• _DIRECTIONS_: Your answer must hold only the lines below from the line containing "Task: Click the Tools wrench icon" through the line containing "Open the Learn", each reproduced exactly.

• _DATA IN THIS EXERCISE_:
*** Block opens ***
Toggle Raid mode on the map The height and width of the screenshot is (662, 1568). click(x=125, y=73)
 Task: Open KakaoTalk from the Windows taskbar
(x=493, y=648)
*** Block closes ***
*** Block opens ***
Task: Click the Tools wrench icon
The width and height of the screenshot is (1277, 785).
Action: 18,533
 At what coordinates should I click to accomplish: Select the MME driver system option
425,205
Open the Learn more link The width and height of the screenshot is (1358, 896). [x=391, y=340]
*** Block closes ***
• _REPLY TO THE TASK_:
Task: Click the Tools wrench icon
The width and height of the screenshot is (1277, 785).
Action: 18,533
 At what coordinates should I click to accomplish: Select the MME driver system option
425,205
Open the Learn more link The width and height of the screenshot is (1358, 896). [x=391, y=340]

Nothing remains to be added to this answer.